Exercises to complete>
[a] From the energy-futures report below, list every contract whose settlement price is given, along with that price.
[b] Extend the energy-futures report below, picking up right after its final sentence.

U.S. crude-oil futures fell Wednesday after a surge in the previous session, as traders looked to reports on the global oil market that suggest plentiful supplies and slumping demand growth. Light, sweet crude oil for November delivery fell $1.14, or 1.2%, to settle at $91.25 a barrel on the New York Mercantile Exchange, after bouncing between gains and losses throughout the session. Brent crude oil on the ICE futures exchange fell 17 cents to settle at $114.33 a barrel. Front-month November reformulated gasoline blendstock, or RBOB, settled 0.06 cent higher at $2.9593 a gallon. November heating oil settled 0.99 cent, or 0.3%, higher at $3.2131 a gallon.

Natural-gas futures squeezed out a gain Wednesday, as traders looked ahead to a government report expected to show inventories rose less than usual last week, implying an uptick in demand. Natural gas for November delivery settled 0.8 cent, or 0.2%, higher at $3.475 a million British thermal units on the New York Mercantile Exchange.

Supplied material>
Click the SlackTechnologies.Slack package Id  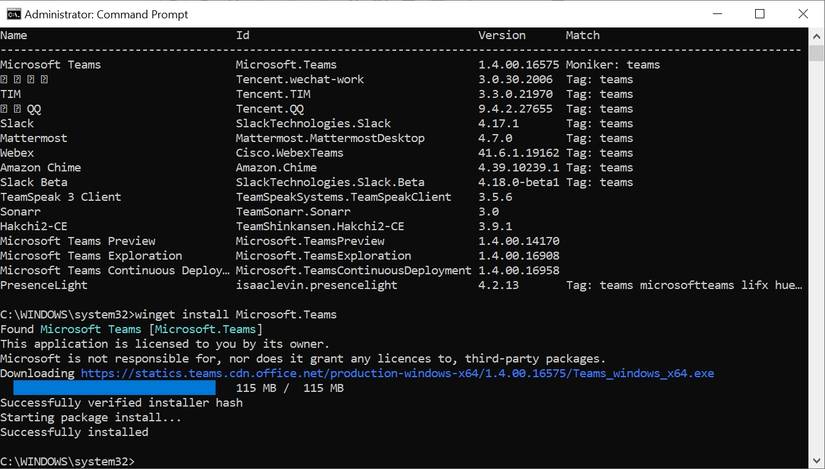pos(313,124)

Answers given>
[a]
- Light, sweet crude oil for November delivery: $91.25 a barrel
- Brent crude oil: $114.33 a barrel
- November reformulated gasoline blendstock (RBOB): $2.9593 a gallon
- November heating oil: $3.2131 a gallon
- Natural gas for November delivery: $3.475 a million British thermal units

[b]
Gold rose slightly Wednesday, but held near unchanged, as traders weighed developments in Europe's banking crisis against the prospect of more economic stimulus. The precious metal hit a 2012 high last week, nearing $1,800 a troy ounce, in the wake of recent announcements of new or expanded easy money policies from central banks in China, the U.S., and Japan. Such policies can draw investors worried about inflation down the line to precious metals. The most actively traded gold contract, for December delivery, rose 10 cents to settle at $1,765.10 a troy ounce on the Comex division of the Nymex.

The Dow lost 128 to close at 13344. Nasdaq finished down 13 at 3051. The S&P finished at 1432, down 8.